» **Activity**
The entries below are to be reproduced exactly, with their pictures omitted.

Top of Records supplied

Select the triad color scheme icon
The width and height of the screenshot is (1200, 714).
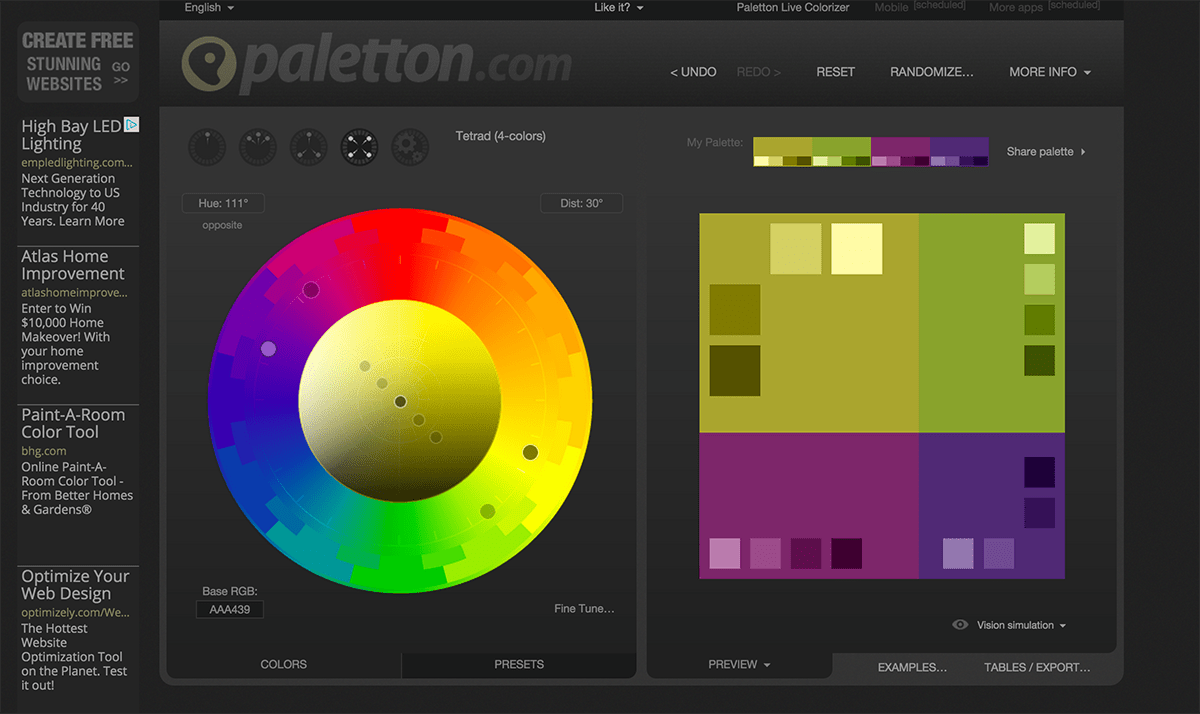(308, 146)
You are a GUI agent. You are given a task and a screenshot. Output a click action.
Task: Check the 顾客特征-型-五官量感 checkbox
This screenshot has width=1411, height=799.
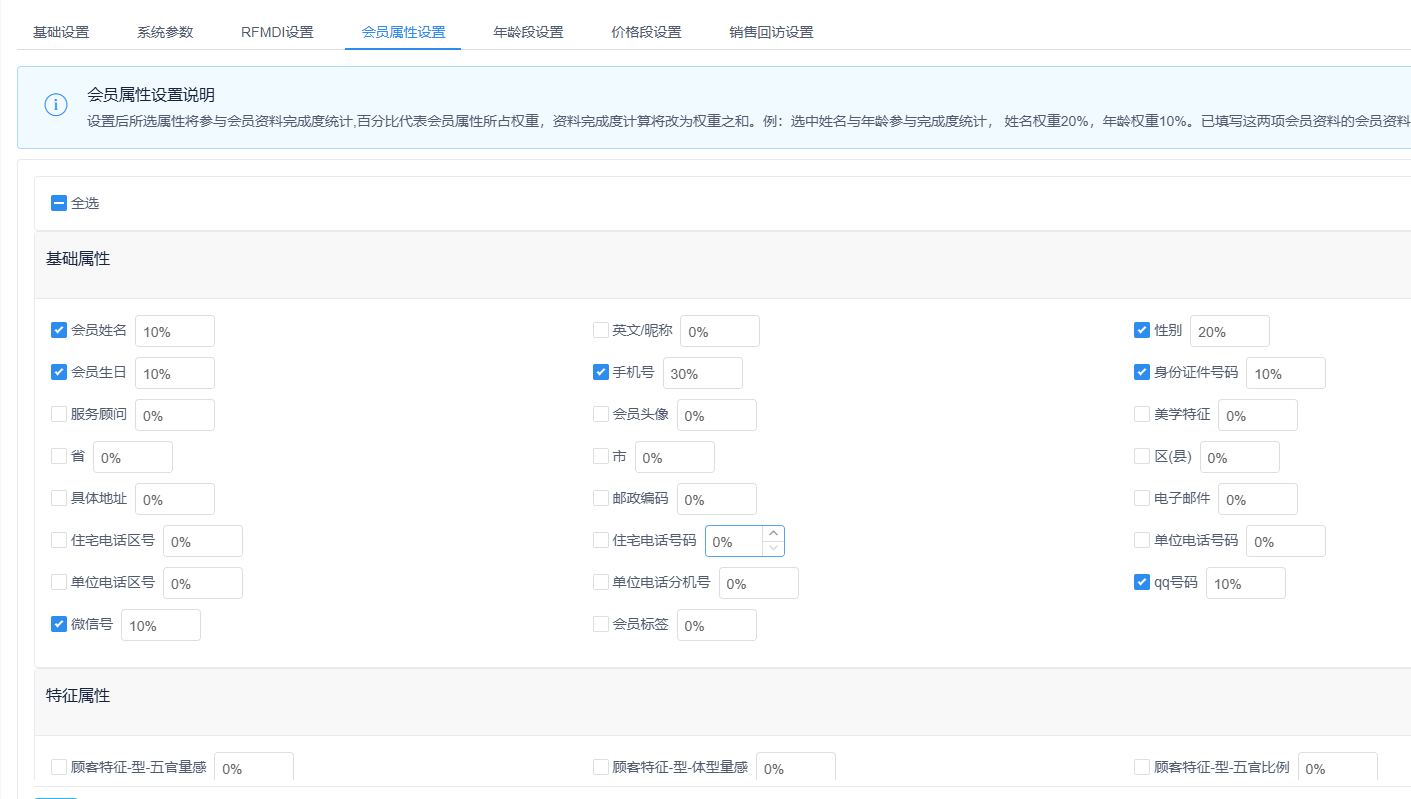pyautogui.click(x=59, y=767)
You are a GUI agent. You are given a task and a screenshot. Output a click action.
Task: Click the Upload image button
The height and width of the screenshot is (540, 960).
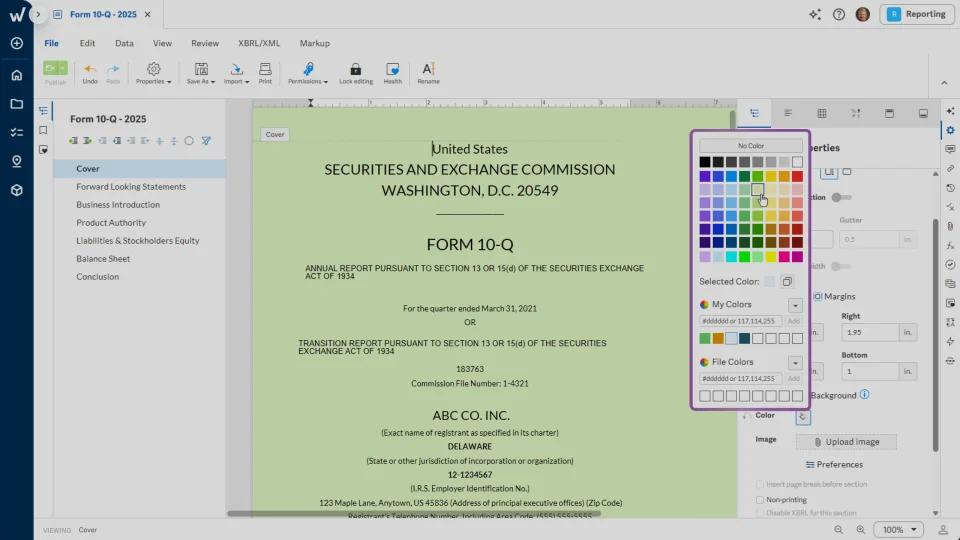pyautogui.click(x=846, y=441)
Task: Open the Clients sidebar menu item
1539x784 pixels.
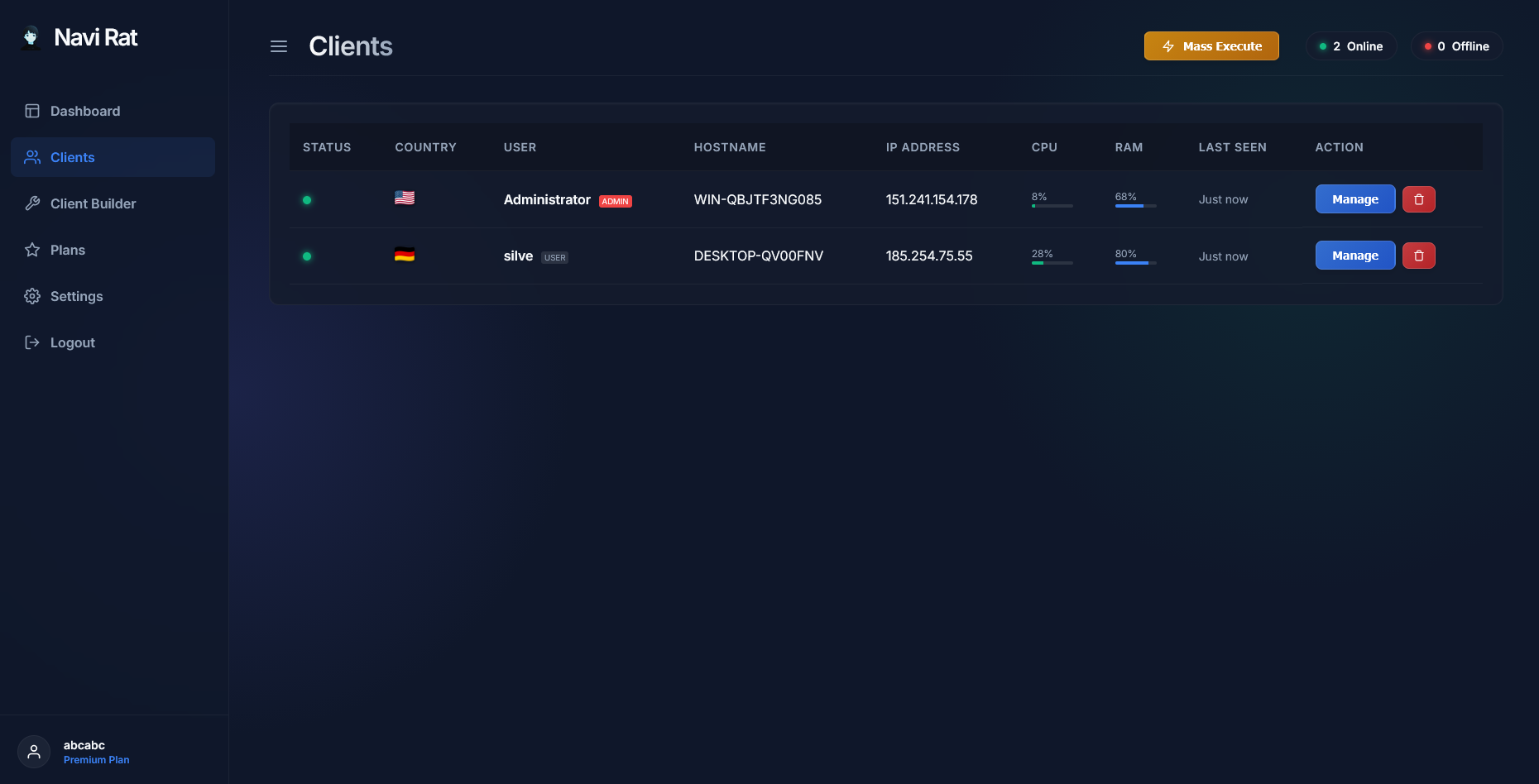Action: pos(113,157)
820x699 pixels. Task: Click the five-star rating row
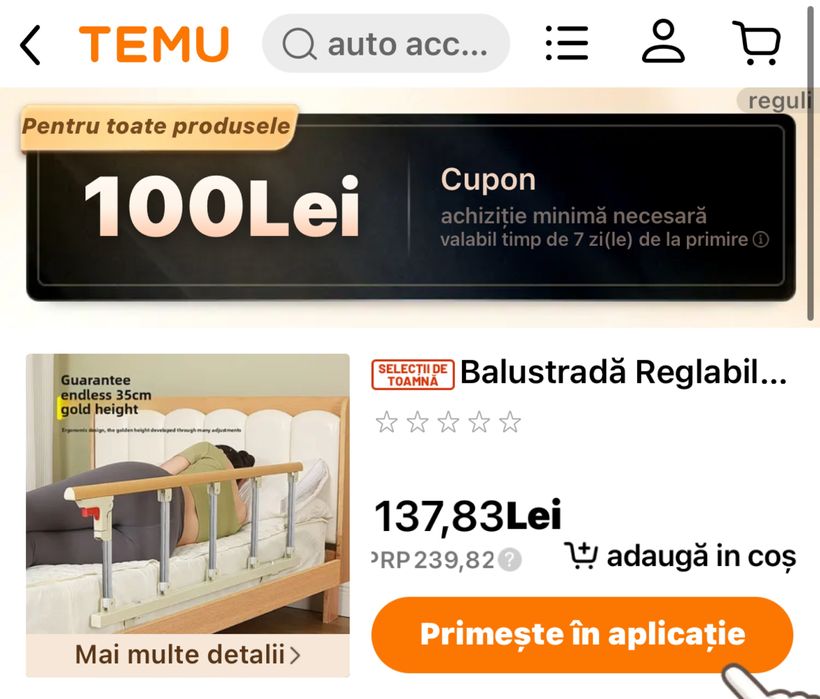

Bottom of Records supplied

» **Task solution**
Select the triad color scheme icon
The width and height of the screenshot is (1200, 714).
(308, 146)
You are a GUI agent. You are given a task and a screenshot. Output a click action.
Task: Check the 顾客特征-型-五官量感 checkbox
This screenshot has width=1411, height=799.
pyautogui.click(x=59, y=767)
You are a GUI agent. You are given a task and a screenshot. Output a click action.
Task: Click the Upload image button
The height and width of the screenshot is (540, 960).
pyautogui.click(x=846, y=441)
Task: Open the Clients sidebar menu item
1539x784 pixels.
Action: pos(113,157)
820x699 pixels. Task: Click the five-star rating row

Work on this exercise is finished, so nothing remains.